Нынешним вечером во дворце свершится помолвка между принцем Флариэлем и принцессой Бадбой. Однако допустят туда только высшую знать с малым количеством приближенных. В число приближенных маг не входил. Именно поэтому Габелий намеревался, проводя советника, успеть до колоколов тишины вернуться к своему дому в Мастеровом районе, чтобы заночевать там.

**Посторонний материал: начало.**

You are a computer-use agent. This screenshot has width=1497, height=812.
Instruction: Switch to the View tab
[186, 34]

— Ну право же… — добавил мягко маг, — если быть честным, то я человечек маленький и для дворца, и для нашего хозяина. И никому не интересный. Хозяин от моей смерти нисколько не опечалится… Так что твои опасения преувеличены…

— Это вы преуменьшаете.

— Нет-нет! — впрочем, Габелий не сдержал довольной улыбки. Он любил, когда о нем пеклись. — Но, Юлиан, право, побеспокойся лучше о своей безопасности, ибо это ты наследник рода и опора нашего хозяина, которого гневишь своими походами в Мастеровой район.

— Я не был там уже месяц. Но речь сейчас о вас! Если вы думаете, что вас это минует, то знайте, так мыслит каждый, уверенный в том, что умрут все, кроме него. Вернитесь сюда! Вашей же семье будет лучше, если вы останетесь живы, а не героически умрете, добираясь до них по темным переулкам.

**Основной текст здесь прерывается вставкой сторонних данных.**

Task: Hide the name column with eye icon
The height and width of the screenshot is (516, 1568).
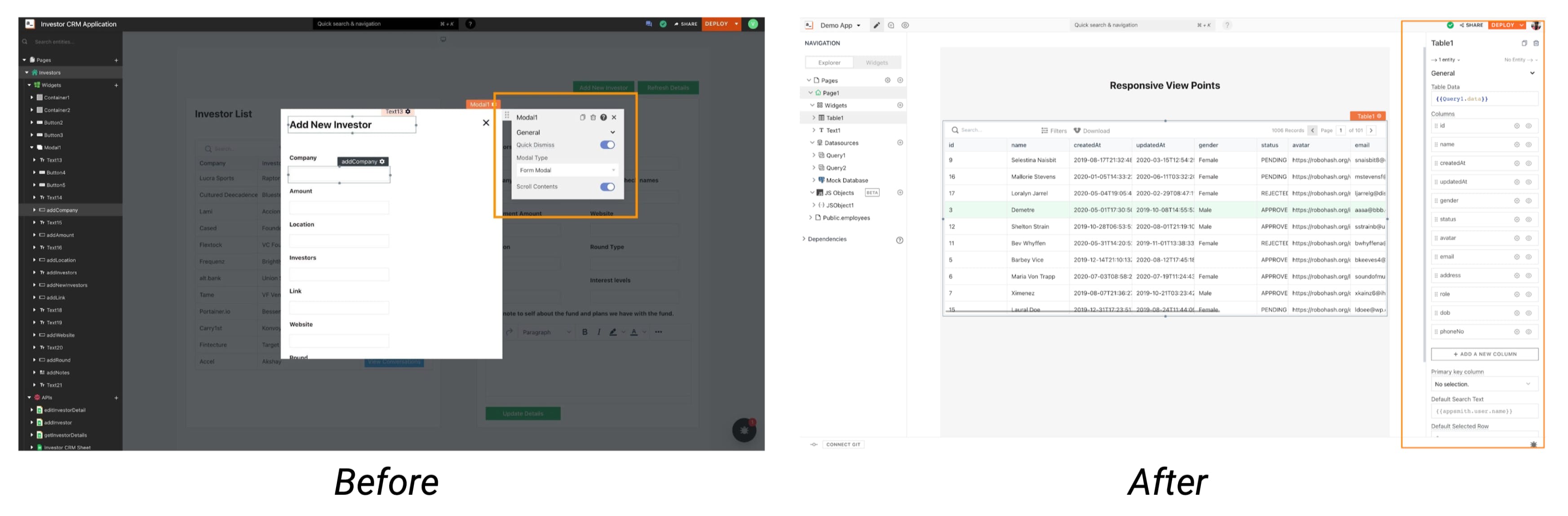Action: point(1528,145)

Маг задумался, но снова ушел от ответа:

— Может быть…

— Не может, а последуйте моему совету!

Габелий снова вежливо хмыкнул, делая вид, что согласился с доводами Юлиана. Одевшись, он взялся за кошель на столе — прибавку к празднику Прафиала, — бережно уложил его в суму и вышел в коридор. Дигоро, наблюдавший эту сцену, тут же распахнул молитвенник. Ему не терпелось остаться одному и отдохнуть в объятиях тишины, ведь он был нелюдим. И живи он на диком Севере, а не на Юге, то был бы Дигоро одним из тех вампиров, которые путешествуют между деревнями и без зазрения совести убивают женщин и детей, избегая мужчин. А между кормежками живут в пещерах, терпя неудобства, лишь бы не терпеть под боком человека.

Однако Юлиан, вместо того чтобы уйти, вдруг обратился к готовому насладиться тишиной вампиру:

— Дигоро, одевайся!

— Это еще зачем, а?

— Проследишь, чтобы Габелий сегодня остался ночевать здесь, а не ринулся к семье в Мастеровой район. Не зря он кошель взял с собой.

— Я что, похож на няньку? — огрызнулся Дигоро и сморщил нос, походя так на крысу. — Тем более хозяин разрешил мне остаться и не сопровождать носилки!

— Сейчас опасное время. И пока я выполняю твои обязанности, Дигоро, и слежу, чтобы советника не отравили, ты, будь добр, последи за нашим наивным приятелем. Сегодня посыльный из Мастерового района принес Габелию весть, что жена его порезала давеча палец и срочно зовет домой для исцеления. Стоит ли из-за такой мелочи терять друга и обретать нового соседа, который может оказаться тебе не по нраву?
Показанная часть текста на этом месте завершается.